═══ MATERIAL FOR THIS EXERCISE ═══

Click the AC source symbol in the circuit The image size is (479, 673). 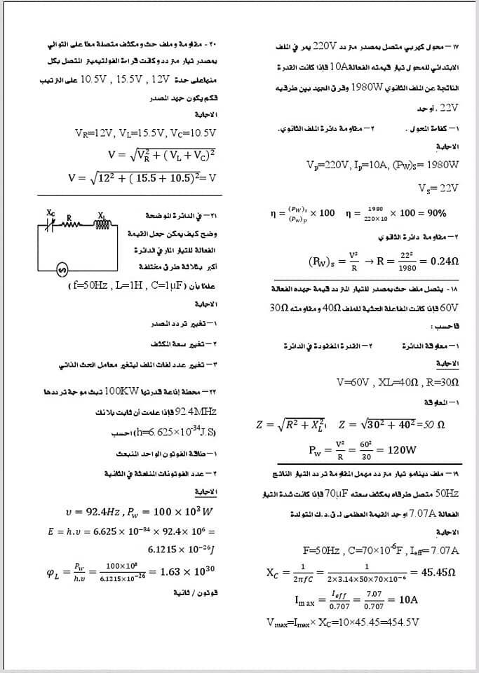pyautogui.click(x=61, y=269)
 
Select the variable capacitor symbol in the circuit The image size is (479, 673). pyautogui.click(x=50, y=224)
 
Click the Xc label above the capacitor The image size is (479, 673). pyautogui.click(x=50, y=212)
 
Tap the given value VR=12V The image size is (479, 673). pyautogui.click(x=94, y=132)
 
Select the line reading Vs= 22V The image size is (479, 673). pyautogui.click(x=438, y=188)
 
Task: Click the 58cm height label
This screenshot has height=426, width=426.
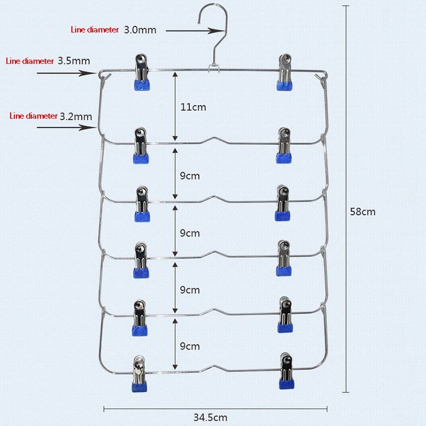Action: point(363,211)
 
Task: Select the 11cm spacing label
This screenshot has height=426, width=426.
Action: point(193,107)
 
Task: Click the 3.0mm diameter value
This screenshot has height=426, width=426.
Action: point(140,30)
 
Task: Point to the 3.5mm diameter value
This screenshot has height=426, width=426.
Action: point(74,61)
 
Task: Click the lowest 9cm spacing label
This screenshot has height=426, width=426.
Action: point(190,346)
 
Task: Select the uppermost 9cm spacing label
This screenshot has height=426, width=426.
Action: point(190,176)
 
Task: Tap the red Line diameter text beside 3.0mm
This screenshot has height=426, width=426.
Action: point(95,30)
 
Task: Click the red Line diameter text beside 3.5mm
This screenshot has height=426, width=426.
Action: point(30,61)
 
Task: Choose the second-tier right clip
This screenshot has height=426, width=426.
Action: point(284,145)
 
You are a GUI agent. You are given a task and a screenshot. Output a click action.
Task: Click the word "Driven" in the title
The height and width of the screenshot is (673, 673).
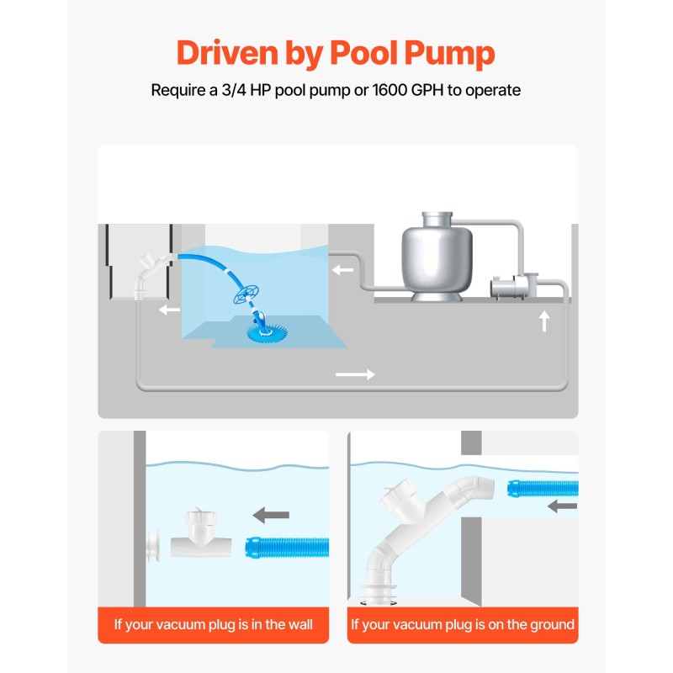pos(227,52)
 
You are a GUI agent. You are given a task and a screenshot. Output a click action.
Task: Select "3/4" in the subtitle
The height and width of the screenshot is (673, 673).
pos(234,90)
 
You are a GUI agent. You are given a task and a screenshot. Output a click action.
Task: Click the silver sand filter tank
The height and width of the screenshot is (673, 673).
pos(437,257)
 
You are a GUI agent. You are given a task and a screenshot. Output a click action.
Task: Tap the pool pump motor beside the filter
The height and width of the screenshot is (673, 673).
pos(513,286)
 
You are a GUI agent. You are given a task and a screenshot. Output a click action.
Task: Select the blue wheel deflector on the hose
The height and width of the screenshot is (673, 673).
pos(246,294)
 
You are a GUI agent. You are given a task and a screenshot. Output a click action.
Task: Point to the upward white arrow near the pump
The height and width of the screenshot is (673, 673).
pos(544,321)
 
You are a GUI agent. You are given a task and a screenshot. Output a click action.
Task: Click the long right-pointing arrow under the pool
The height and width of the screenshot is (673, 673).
pos(355,374)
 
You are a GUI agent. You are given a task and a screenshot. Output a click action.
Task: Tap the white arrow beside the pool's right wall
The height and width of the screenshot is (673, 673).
pos(342,269)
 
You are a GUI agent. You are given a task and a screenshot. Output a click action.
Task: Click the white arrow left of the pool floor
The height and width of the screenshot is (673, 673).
pos(169,309)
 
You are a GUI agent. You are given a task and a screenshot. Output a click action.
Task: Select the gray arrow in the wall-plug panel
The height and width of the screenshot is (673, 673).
pos(271,514)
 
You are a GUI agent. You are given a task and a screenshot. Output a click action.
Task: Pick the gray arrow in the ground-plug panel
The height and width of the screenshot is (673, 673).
pos(562,506)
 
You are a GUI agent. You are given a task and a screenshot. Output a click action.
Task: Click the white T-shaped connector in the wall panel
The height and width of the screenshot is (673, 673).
pos(201,534)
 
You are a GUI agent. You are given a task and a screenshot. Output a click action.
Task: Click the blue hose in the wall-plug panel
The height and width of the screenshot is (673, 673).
pos(287,548)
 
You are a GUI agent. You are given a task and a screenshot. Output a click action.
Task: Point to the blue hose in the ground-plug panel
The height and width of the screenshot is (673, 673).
pos(543,489)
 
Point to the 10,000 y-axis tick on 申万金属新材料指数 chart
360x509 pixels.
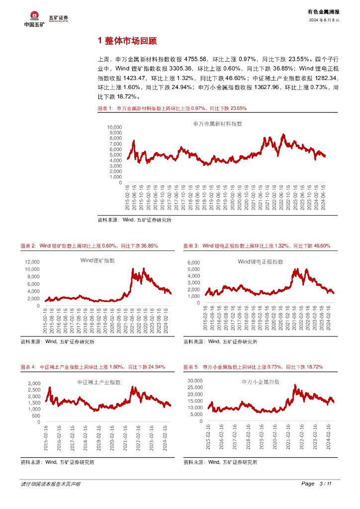click(x=114, y=127)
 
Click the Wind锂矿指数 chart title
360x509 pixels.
click(x=97, y=260)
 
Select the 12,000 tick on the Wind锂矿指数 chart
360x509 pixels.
click(x=32, y=262)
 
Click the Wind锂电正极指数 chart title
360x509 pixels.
click(x=260, y=261)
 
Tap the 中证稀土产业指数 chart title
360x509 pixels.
click(x=99, y=382)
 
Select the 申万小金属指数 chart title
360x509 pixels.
click(x=261, y=382)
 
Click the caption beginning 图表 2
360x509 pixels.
click(x=89, y=246)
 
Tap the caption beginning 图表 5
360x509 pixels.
click(x=253, y=367)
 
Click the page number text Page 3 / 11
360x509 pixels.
click(x=317, y=484)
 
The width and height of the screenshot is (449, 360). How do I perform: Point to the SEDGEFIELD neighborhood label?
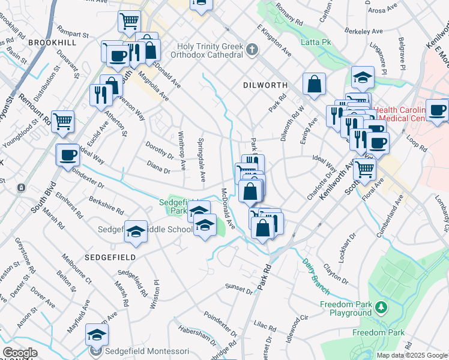coord(110,256)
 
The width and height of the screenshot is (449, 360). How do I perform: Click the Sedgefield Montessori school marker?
coord(97,336)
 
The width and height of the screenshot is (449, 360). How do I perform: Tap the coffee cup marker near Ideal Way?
coord(67,155)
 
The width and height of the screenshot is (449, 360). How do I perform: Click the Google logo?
coord(20,353)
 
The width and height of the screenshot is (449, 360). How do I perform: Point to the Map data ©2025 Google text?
coord(412,355)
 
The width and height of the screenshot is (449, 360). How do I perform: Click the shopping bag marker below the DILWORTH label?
coord(315,85)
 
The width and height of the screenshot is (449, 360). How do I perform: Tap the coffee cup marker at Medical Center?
coord(437,110)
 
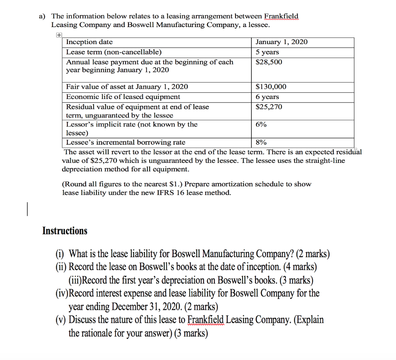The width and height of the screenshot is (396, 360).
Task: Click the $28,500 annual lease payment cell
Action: tap(269, 62)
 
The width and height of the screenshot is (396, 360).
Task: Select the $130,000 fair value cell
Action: tap(271, 87)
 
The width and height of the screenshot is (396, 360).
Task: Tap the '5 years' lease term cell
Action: tap(267, 52)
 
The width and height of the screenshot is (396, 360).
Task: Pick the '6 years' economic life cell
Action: tap(267, 97)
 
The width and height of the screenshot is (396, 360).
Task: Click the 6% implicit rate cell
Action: tap(261, 125)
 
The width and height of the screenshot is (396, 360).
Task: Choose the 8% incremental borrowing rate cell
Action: tap(261, 142)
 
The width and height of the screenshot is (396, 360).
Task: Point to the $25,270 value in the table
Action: tap(269, 107)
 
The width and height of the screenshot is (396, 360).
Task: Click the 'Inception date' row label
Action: tap(90, 42)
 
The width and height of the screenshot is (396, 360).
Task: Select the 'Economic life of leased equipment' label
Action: tap(123, 97)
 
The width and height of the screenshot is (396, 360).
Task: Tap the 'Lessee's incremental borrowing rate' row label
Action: tap(126, 142)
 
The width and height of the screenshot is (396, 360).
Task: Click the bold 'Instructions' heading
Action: tap(65, 231)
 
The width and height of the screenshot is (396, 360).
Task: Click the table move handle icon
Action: tap(58, 35)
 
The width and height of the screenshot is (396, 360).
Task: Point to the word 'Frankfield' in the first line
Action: tap(281, 16)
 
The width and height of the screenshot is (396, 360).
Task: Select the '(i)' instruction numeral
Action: tap(61, 254)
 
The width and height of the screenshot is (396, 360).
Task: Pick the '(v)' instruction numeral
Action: tap(61, 320)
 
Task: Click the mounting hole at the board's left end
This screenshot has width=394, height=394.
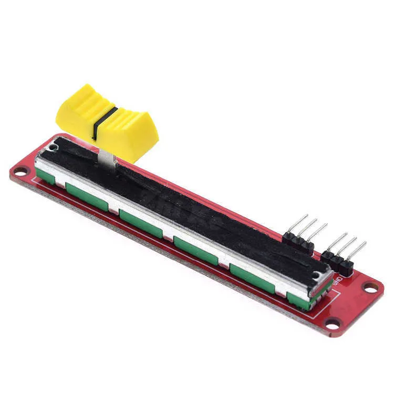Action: click(x=20, y=171)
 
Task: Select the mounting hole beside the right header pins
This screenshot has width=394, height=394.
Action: click(x=371, y=287)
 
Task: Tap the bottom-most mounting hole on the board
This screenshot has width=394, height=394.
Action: click(x=333, y=324)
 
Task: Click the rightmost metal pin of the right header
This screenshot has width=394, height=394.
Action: click(x=357, y=249)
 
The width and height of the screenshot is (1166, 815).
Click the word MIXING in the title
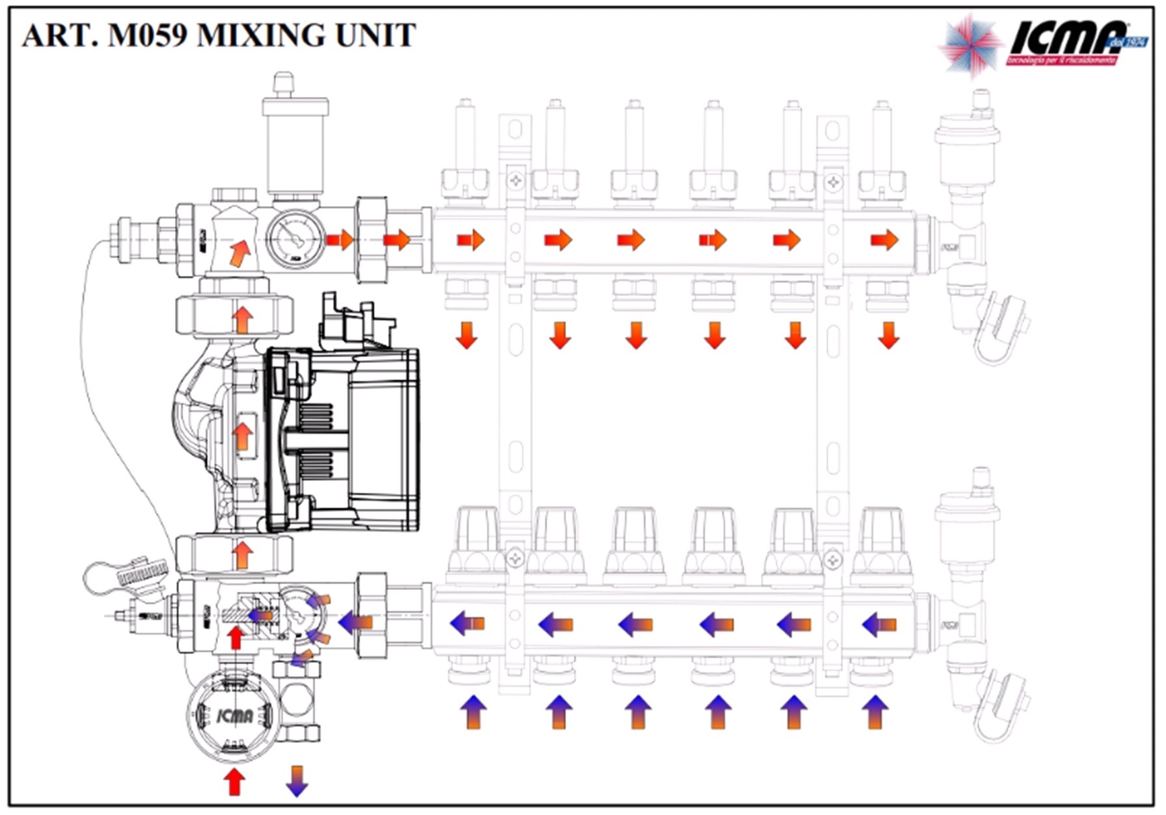click(264, 35)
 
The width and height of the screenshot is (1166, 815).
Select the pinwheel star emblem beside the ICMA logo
click(970, 44)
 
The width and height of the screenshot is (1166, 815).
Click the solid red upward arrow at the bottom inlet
click(234, 781)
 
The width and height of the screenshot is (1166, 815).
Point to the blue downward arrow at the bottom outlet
click(297, 781)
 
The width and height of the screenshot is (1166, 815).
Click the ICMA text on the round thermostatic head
click(234, 716)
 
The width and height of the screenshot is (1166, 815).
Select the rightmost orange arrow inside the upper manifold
click(884, 240)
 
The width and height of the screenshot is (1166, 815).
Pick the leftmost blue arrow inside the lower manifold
click(467, 624)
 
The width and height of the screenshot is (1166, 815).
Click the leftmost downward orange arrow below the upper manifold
click(467, 335)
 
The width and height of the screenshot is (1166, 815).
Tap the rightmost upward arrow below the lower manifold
click(875, 712)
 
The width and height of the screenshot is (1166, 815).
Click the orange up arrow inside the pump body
click(243, 436)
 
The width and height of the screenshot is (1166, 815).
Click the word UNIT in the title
click(375, 35)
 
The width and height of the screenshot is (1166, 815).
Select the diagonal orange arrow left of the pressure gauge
click(239, 252)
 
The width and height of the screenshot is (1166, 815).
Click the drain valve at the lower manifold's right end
click(1002, 706)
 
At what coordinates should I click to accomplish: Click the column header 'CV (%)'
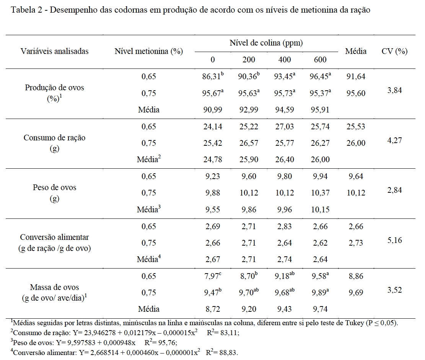(394, 51)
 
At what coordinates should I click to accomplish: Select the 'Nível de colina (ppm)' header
(266, 43)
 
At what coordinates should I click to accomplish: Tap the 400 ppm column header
(285, 59)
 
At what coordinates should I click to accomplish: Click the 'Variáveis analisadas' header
(54, 51)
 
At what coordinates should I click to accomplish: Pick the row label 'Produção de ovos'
(54, 88)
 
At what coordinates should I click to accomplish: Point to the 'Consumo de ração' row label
(54, 138)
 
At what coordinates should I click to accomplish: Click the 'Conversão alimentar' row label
(54, 237)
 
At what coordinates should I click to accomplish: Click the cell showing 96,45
(319, 77)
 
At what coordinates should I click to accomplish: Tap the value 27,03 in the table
(285, 127)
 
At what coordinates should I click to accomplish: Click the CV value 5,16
(394, 241)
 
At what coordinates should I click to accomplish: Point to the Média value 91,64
(355, 77)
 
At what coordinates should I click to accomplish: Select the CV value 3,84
(394, 91)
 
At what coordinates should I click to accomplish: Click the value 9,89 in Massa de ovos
(319, 293)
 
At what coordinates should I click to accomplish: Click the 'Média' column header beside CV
(355, 51)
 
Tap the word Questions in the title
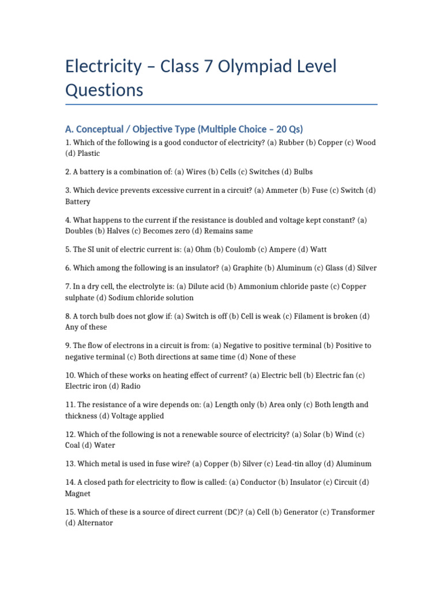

═══

PROBLEM TO WORK ON: Could you convert the listing above, from the line with "Montessori school marker?" up to and including the line with "Action: tap(90, 42)", into a Markdown table with the columns Row and Line? Skip blank lines and leave the pictures out.

WRITTEN ANSWER:
| Row | Line |
|---|---|
| 1 | The width and height of the screenshot is (449, 360). How do I perform: Click the Sedgefield Montessori school marker? |
| 2 | coord(97,336) |
| 3 | The width and height of the screenshot is (449, 360). How do I perform: Tap the coffee cup marker near Ideal Way? |
| 4 | coord(67,155) |
| 5 | The width and height of the screenshot is (449, 360). How do I perform: Click the Google logo? |
| 6 | coord(20,353) |
| 7 | The width and height of the screenshot is (449, 360). How do I perform: Point to the Map data ©2025 Google text? |
| 8 | coord(412,355) |
| 9 | The width and height of the screenshot is (449, 360). How do I perform: Click the shopping bag marker below the DILWORTH label? |
| 10 | coord(315,85) |
| 11 | The width and height of the screenshot is (449, 360). How do I perform: Tap the coffee cup marker at Medical Center? |
| 12 | coord(437,110) |
| 13 | The width and height of the screenshot is (396, 360). |
| 14 | Task: Click the $28,500 annual lease payment cell |
| 15 | Action: tap(269, 62) |
| 16 | The width and height of the screenshot is (396, 360). |
| 17 | Task: Select the $130,000 fair value cell |
| 18 | Action: tap(271, 87) |
| 19 | The width and height of the screenshot is (396, 360). |
| 20 | Task: Tap the '5 years' lease term cell |
| 21 | Action: tap(267, 52) |
| 22 | The width and height of the screenshot is (396, 360). |
| 23 | Task: Pick the '6 years' economic life cell |
| 24 | Action: tap(267, 97) |
| 25 | The width and height of the screenshot is (396, 360). |
| 26 | Task: Click the 6% implicit rate cell |
| 27 | Action: tap(261, 125) |
| 28 | The width and height of the screenshot is (396, 360). |
| 29 | Task: Choose the 8% incremental borrowing rate cell |
| 30 | Action: tap(261, 142) |
| 31 | The width and height of the screenshot is (396, 360). |
| 32 | Task: Point to the $25,270 value in the table |
| 33 | Action: tap(269, 107) |
| 34 | The width and height of the screenshot is (396, 360). |
| 35 | Task: Click the 'Inception date' row label |
| 36 | Action: tap(90, 42) |